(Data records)
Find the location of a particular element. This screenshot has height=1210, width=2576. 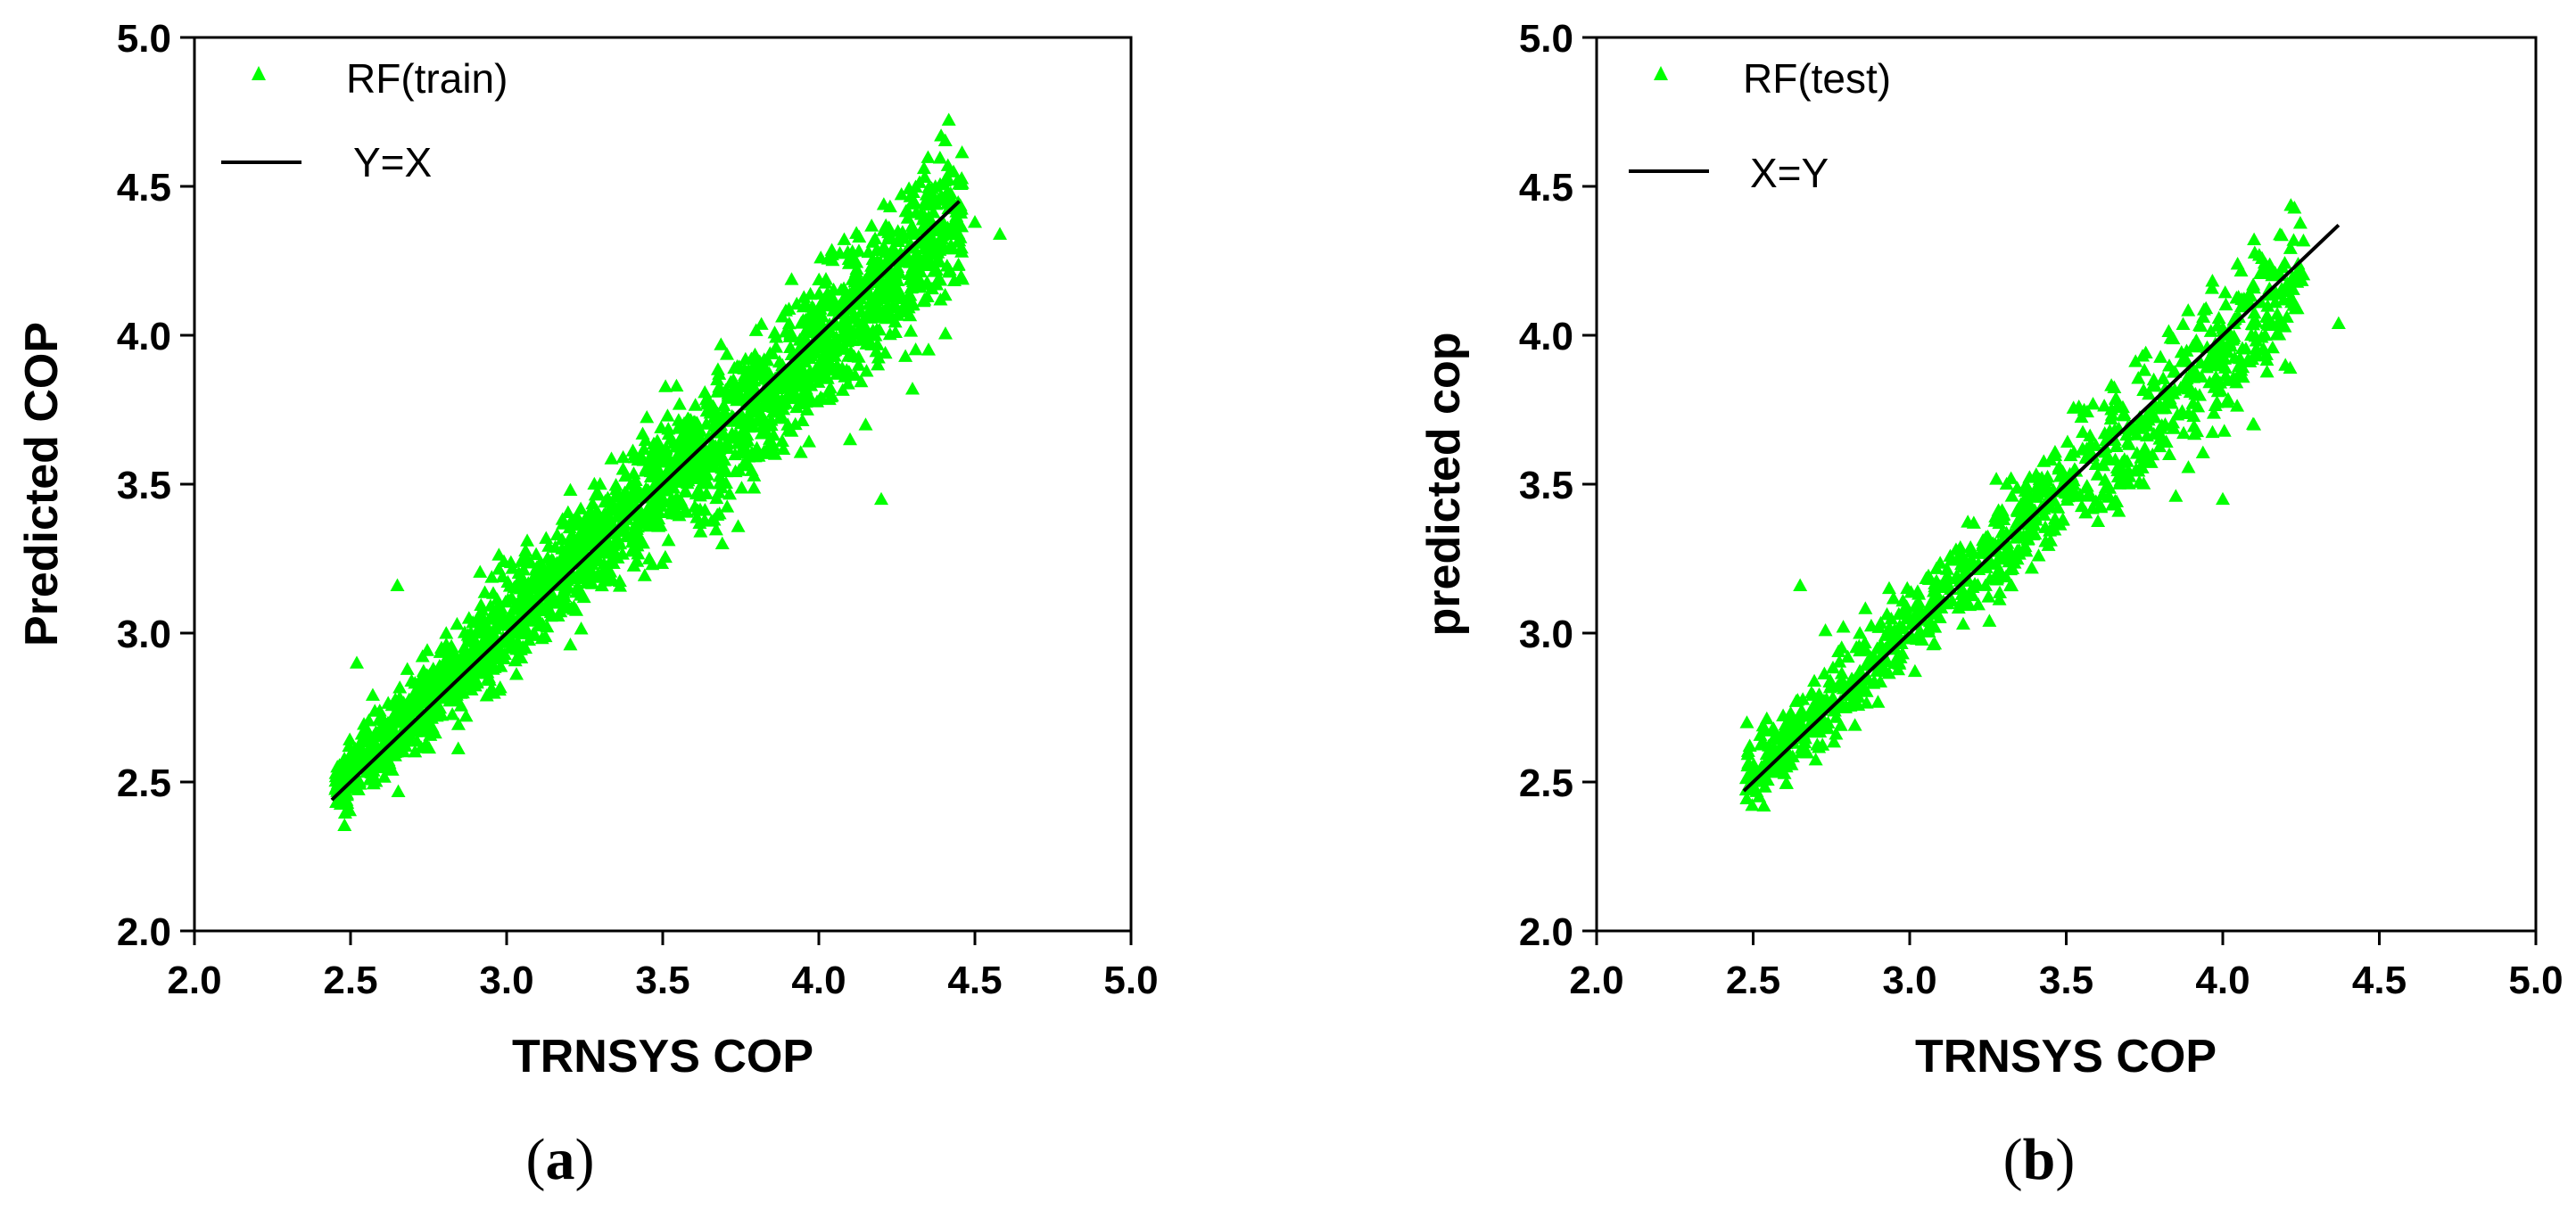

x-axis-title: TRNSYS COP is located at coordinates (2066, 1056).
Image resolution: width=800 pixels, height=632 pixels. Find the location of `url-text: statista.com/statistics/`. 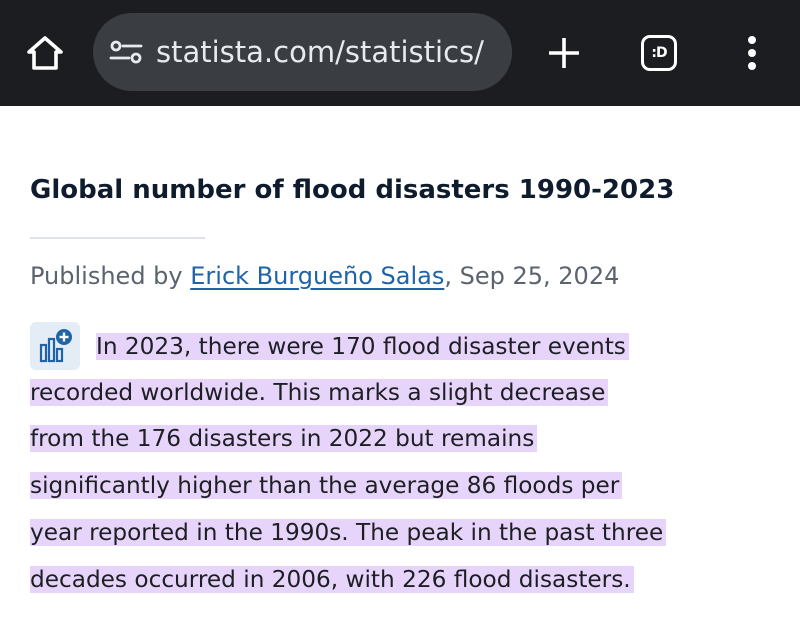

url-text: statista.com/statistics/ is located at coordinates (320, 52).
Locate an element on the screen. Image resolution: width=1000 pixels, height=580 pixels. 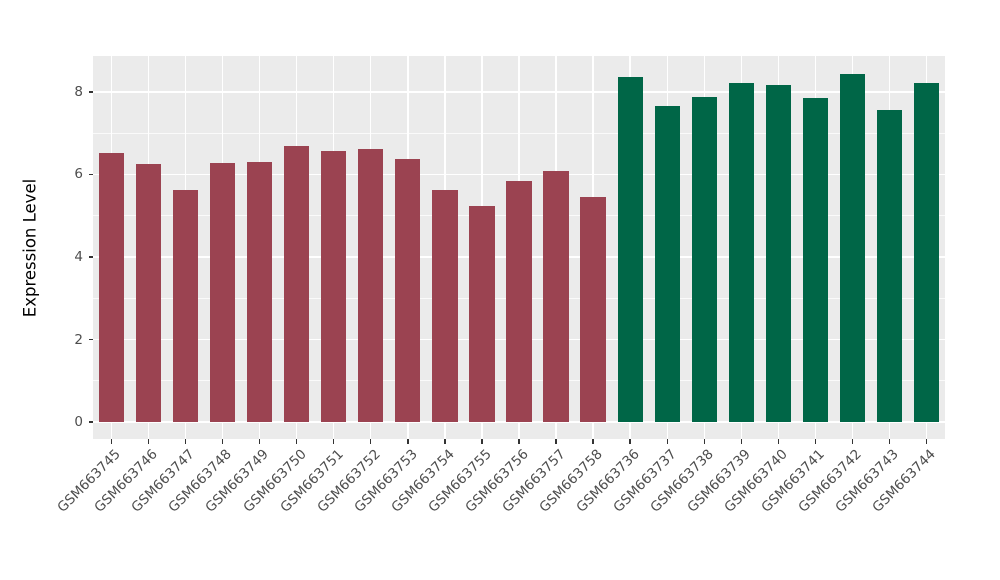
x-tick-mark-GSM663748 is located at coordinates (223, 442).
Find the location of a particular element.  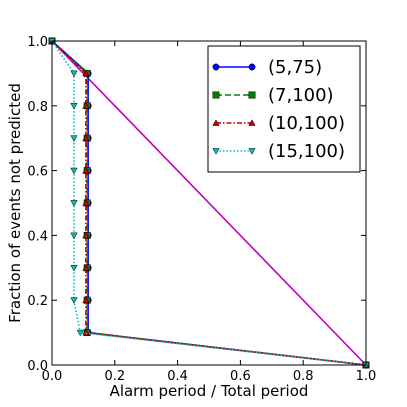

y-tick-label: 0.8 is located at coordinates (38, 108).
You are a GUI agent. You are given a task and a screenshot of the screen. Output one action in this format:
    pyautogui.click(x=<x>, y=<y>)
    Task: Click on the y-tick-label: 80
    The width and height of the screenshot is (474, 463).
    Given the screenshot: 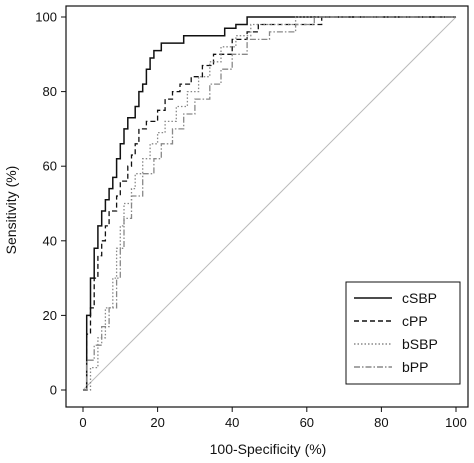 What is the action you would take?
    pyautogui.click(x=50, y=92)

■ The problem: Substitute "specific" for "particular" in everything from the start of the entries down to the line containing "x-axis-title: TRNSYS COP", and leave all else unchanged. Rewrite only those lines, and leave the pictures out.

■ Task answer:
Find the location of a specific element. This screenshot has height=1210, width=2576. 

x-axis-title: TRNSYS COP is located at coordinates (2066, 1056).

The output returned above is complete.